I am worried about Pope Francis. If I remember correctly the scribes were part of an “establishment coalition,” who had a lot to lose, who were committed to having Jesus killed to protect the religious traditions of the old-time religion.  The scribes were religious leaders in name. Jesus was a religious leader in fact. Let us never forget that prophets are not killed because they lie. They are killed because they tell the truth.   I fear that if he is “done in,” it will be an “inside job” by people who want to protect the institution from any real serious change.

The Catechism of the Catholic Church says there are two sacraments directed at the salvation of others: holy orders and marriage. In other words, there are two kinds of “spiritual leaders” in the Church: bishops, priests and deacons, as well as married couples. Yes, married couples are “spiritual leaders” too! Priests, like me, are “spiritual leaders” of the people entrusted to them by the bishop. Married couples are “spiritual leaders” of their spouses and their children. Just as I am responsible to lead you spiritually when I preach and preside at Mass, as married partners you are responsible to lead your spouse and your children spiritually. 
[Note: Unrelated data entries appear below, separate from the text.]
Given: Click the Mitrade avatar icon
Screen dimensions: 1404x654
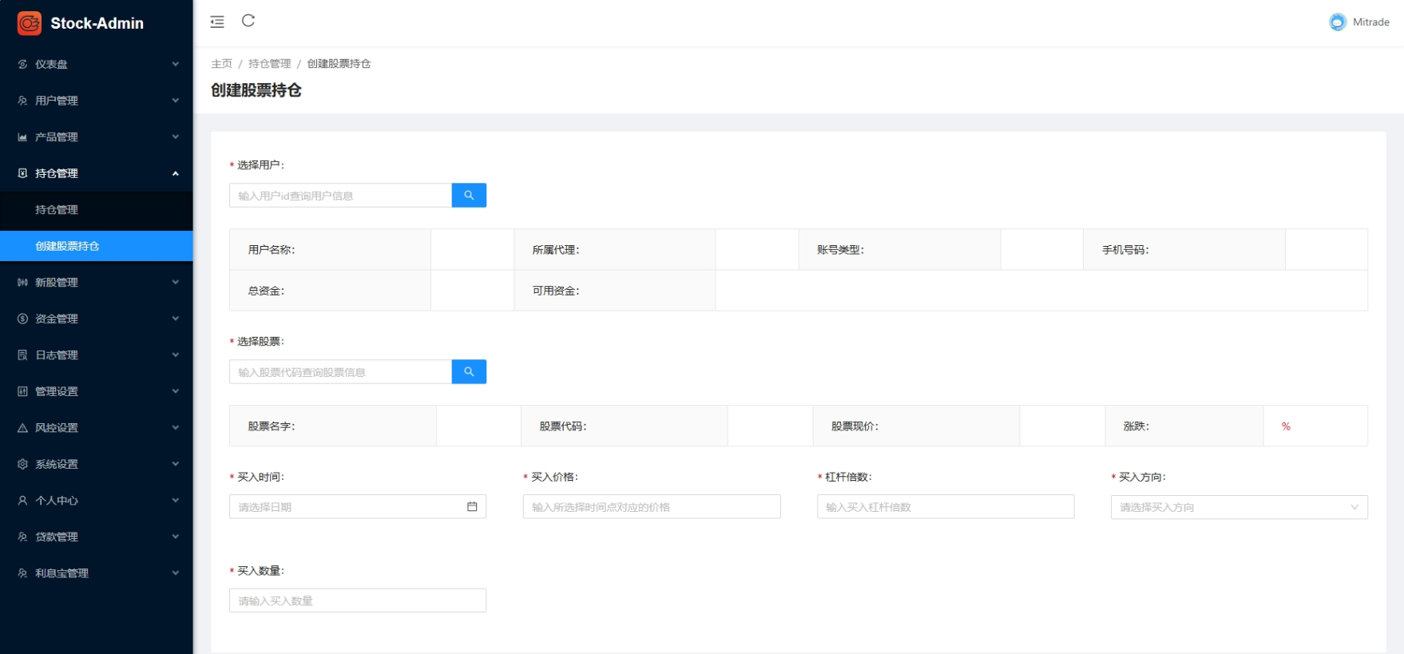Looking at the screenshot, I should [1337, 22].
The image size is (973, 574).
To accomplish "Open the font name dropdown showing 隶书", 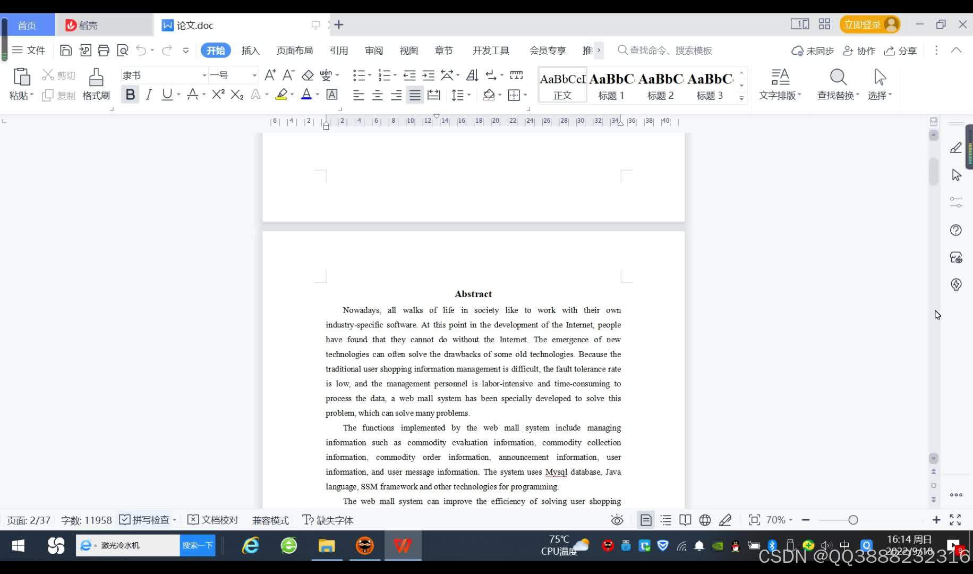I will pos(204,74).
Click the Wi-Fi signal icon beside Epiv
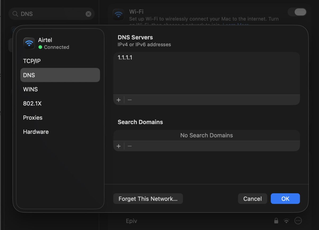This screenshot has width=319, height=230. (287, 221)
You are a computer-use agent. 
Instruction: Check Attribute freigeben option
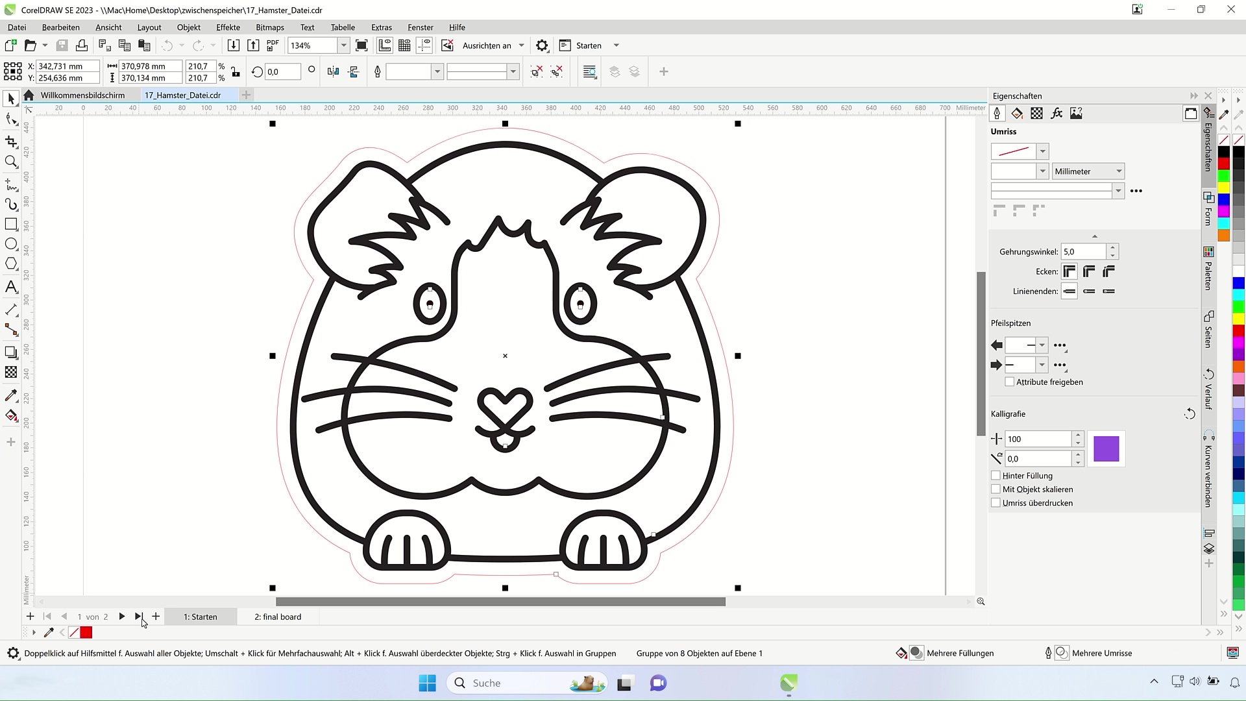[1009, 382]
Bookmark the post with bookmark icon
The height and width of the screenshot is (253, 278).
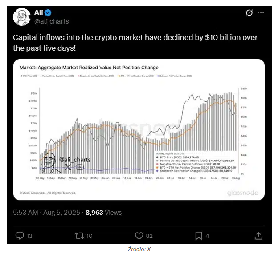click(x=199, y=236)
Neither you, nor I, can give what we do not have!  If I do not practice what I preach, I cannot hope to inspire you to grow spiritually. You can, no doubt, tell if I am a phony and a fraud and practice what I preach! Just so, as marriage partners, you are not able to inspire your spouse or your children if you are not a credible examples of what you expect of them!  
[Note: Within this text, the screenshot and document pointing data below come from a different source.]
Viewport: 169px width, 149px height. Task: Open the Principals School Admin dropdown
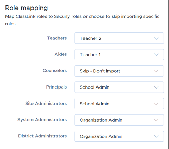tap(119, 87)
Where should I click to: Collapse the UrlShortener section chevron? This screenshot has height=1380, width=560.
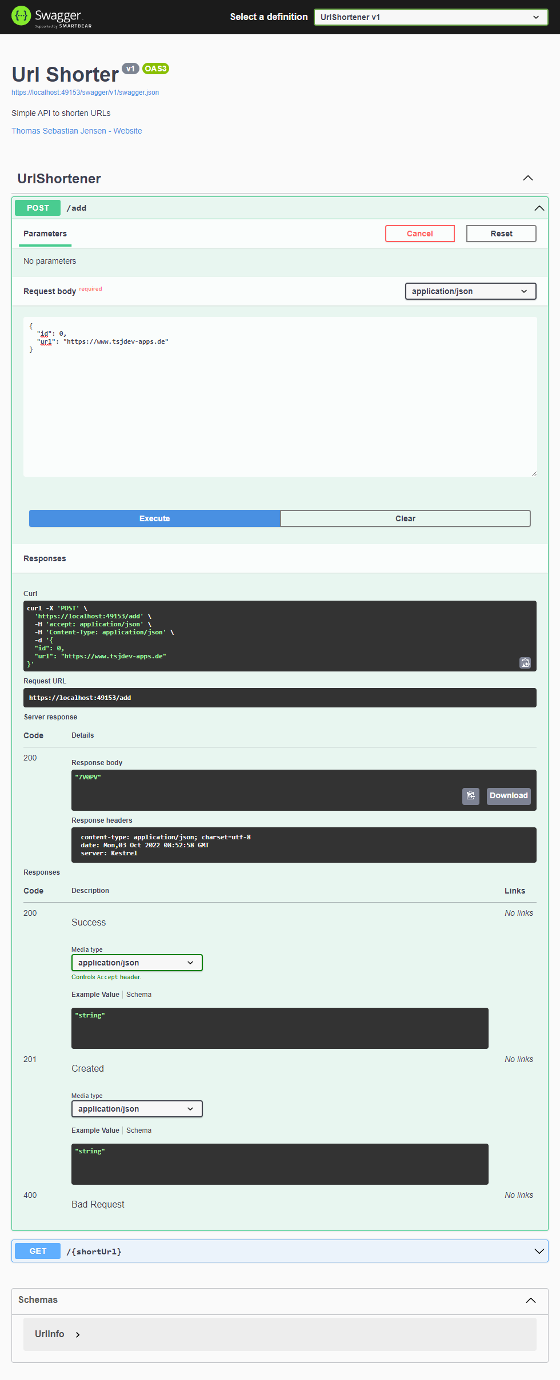[x=527, y=178]
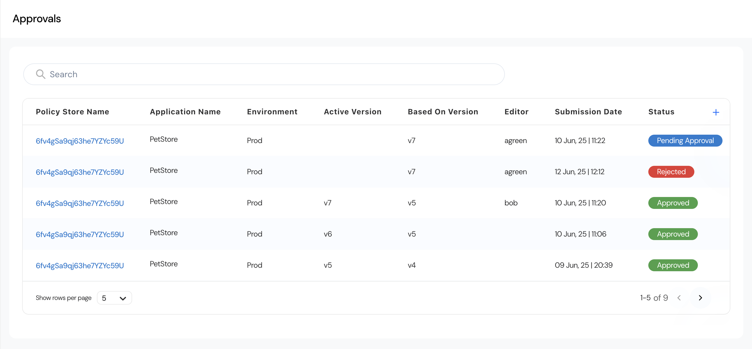The height and width of the screenshot is (349, 752).
Task: Click Approved badge in v5 active row
Action: (673, 265)
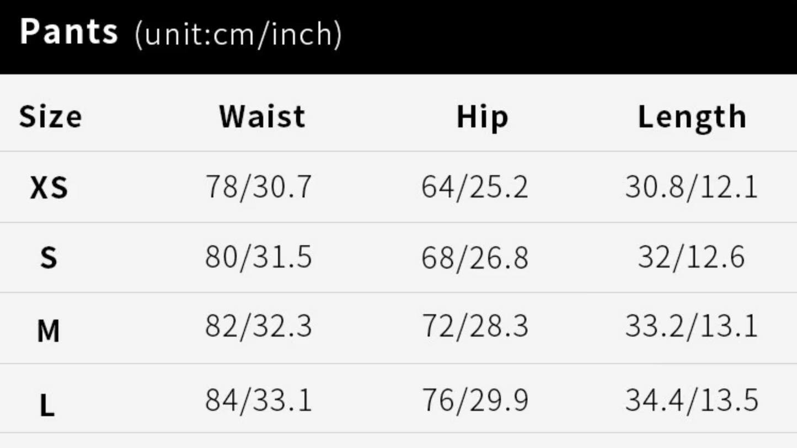Click L hip value 76/29.9
Image resolution: width=797 pixels, height=448 pixels.
(475, 400)
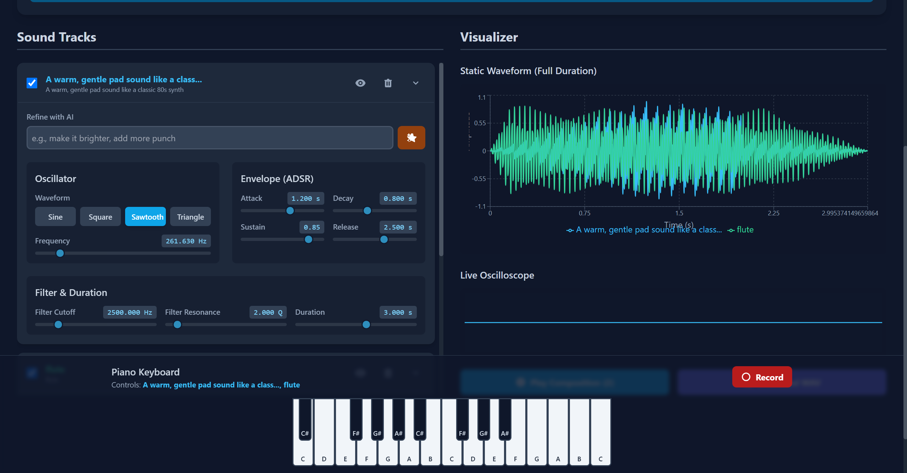Click the AI refine sparkle button
Image resolution: width=907 pixels, height=473 pixels.
pos(411,138)
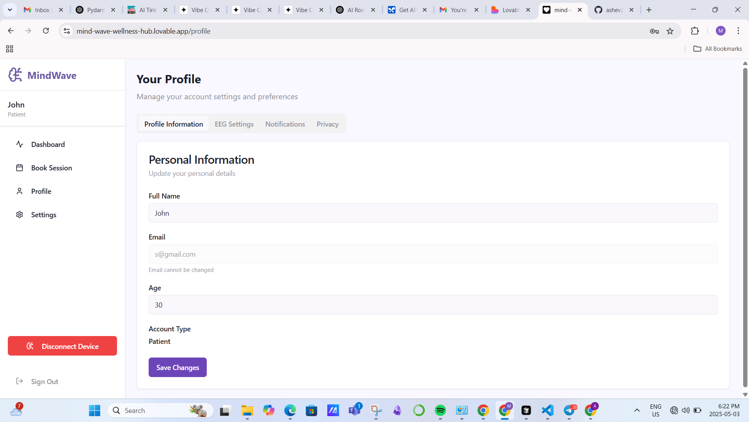Click the MindWave brain logo icon
The width and height of the screenshot is (749, 422).
[15, 75]
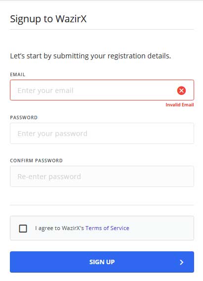Click the divider line above the terms box
This screenshot has height=281, width=203.
coord(102,205)
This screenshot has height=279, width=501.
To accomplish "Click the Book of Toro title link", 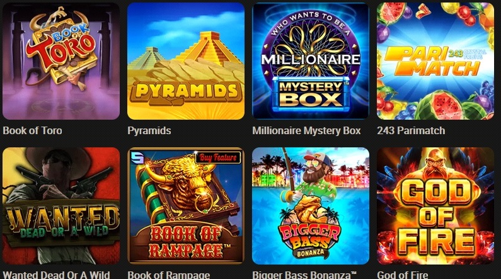I will point(32,130).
Just being a “priest” or “spouse” or “parent” as a noun is not enough! We have to be able to “priest,” “spouse” and “parent” as a verb!  Not every ordained priest is effective at priesting! Not every married person is effective at spousing. Not every parent is effective at parenting.  The mere title of “priest,” “spouse” or “parent” is not enough. We must be convincing voices that ring true. We must be effective at what we do. We must walk the talk or will end up being people nobody listens to!  We must become who we say we are, not only in name, but in fact!